Inps, opps, azz!


Stamattina mi sono trasformata in pupazzo di neve davanti alla porta degli uffici INPS.

Esperienza interessante che mi fa sentire giovane, perchè normalmente sono circondata da pensionati o persone comunque più grandi di me che mi chiamano “signorina”. Che io, in effetti, sono tanto signorina soprattutto quando ho i capelli sciolti sulle spalle e i miei occhialini rossi da nerd. Per cui, tra l’effetto ghiacciaia dell’attesa che mi ha stirato le rughe come fosse botulino e l’allegra compagnia “vecchiume”, mi sembra quasi di avere un viso da ragazzina e mi gaso.

Il bello dell’andare per uffici durante le festività, è che sono molto più vuoti del solito.

Incredibilmente, prima delle nove l’impiegata mi ha ricevuta e in meno di un quarto d’ora ha risposto in modo gentile e soddisfacente a tutte le mia domande e mi ha anche augurato un grosso in bocca al lupo. Cosa chiedere di più?

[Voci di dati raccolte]
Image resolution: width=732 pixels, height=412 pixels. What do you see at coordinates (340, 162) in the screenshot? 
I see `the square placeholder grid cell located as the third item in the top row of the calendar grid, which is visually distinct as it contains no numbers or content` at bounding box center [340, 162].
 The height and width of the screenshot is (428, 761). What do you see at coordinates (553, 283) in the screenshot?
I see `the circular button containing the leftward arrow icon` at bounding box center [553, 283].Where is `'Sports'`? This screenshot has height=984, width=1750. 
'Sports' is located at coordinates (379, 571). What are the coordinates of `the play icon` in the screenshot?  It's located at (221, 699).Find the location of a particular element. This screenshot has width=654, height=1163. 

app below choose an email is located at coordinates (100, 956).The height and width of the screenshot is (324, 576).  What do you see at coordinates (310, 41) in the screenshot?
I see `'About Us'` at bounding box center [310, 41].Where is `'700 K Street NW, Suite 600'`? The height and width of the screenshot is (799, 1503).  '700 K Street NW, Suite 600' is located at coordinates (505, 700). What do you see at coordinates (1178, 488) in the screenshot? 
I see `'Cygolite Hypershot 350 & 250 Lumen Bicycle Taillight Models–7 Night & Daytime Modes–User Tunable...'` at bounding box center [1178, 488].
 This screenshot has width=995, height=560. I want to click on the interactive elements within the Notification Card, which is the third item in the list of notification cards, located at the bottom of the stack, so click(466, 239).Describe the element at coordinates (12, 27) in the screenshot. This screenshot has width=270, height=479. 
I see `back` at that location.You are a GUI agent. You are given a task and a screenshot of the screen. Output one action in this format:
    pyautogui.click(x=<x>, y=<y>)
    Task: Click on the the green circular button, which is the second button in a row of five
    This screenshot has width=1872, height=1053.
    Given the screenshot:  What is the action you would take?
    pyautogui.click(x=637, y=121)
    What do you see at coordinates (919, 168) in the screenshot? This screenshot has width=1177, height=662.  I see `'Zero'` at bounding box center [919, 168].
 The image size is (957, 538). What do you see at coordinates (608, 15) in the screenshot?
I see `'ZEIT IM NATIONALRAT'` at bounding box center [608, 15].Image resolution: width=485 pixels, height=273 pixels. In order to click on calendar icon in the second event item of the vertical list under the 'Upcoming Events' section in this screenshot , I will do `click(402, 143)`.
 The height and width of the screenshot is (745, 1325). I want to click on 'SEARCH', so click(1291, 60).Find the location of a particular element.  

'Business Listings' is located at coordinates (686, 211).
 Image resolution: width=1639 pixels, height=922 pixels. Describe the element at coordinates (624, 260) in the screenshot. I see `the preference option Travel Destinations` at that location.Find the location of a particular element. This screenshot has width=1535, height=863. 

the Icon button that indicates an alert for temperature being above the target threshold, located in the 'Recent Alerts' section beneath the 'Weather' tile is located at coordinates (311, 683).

__Esercizi da svolgere__:
1/ Rispondi alle seguenti domande sul brano sull'INPS.
(a) Davanti a quale porta si è trasformata in pupazzo di neve chi scrive?
(b) Da chi è normalmente circondata chi scrive?
(c) In quanto tempo l'impiegata ha risposto a tutte le domande?
2/ Indica se ciascuna affermazione concorda con il brano sull'INPS, citando le parole che lo stabiliscono.
(a) Durante le festività gli uffici sono più affollati del solito.
(b) L'impiegata ha ricevuto chi scrive prima delle nove.
(c) Gli occhialini di chi scrive sono rossi.
3/ Modifica il brano sull'INPS: riscrivi la parte che comincia con "Inps, opps, azz!" e prosegue fino a "vuoti del solito.", mettendo "ghiacciolo" al posto di "pupazzo di neve".

__Esercizi svolti__:
1/
(a) Davanti alla porta degli uffici INPS.
(b) Da pensionati o persone comunque più grandi che la chiamano "signorina".
(c) In meno di un quarto d'ora.

2/
(a) No: "sono molto più vuoti del solito".
(b) Sì: "prima delle nove l’impiegata mi ha ricevuta".
(c) Sì: "i miei occhialini rossi da nerd".

3/
Inps, opps, azz!


Stamattina mi sono trasformata in ghiacciolo davanti alla porta degli uffici INPS.

Esperienza interessante che mi fa sentire giovane, perchè normalmente sono circondata da pensionati o persone comunque più grandi di me che mi chiamano “signorina”. Che io, in effetti, sono tanto signorina soprattutto quando ho i capelli sciolti sulle spalle e i miei occhialini rossi da nerd. Per cui, tra l’effetto ghiacciaia dell’attesa che mi ha stirato le rughe come fosse botulino e l’allegra compagnia “vecchiume”, mi sembra quasi di avere un viso da ragazzina e mi gaso.

Il bello dell’andare per uffici durante le festività, è che sono molto più vuoti del solito.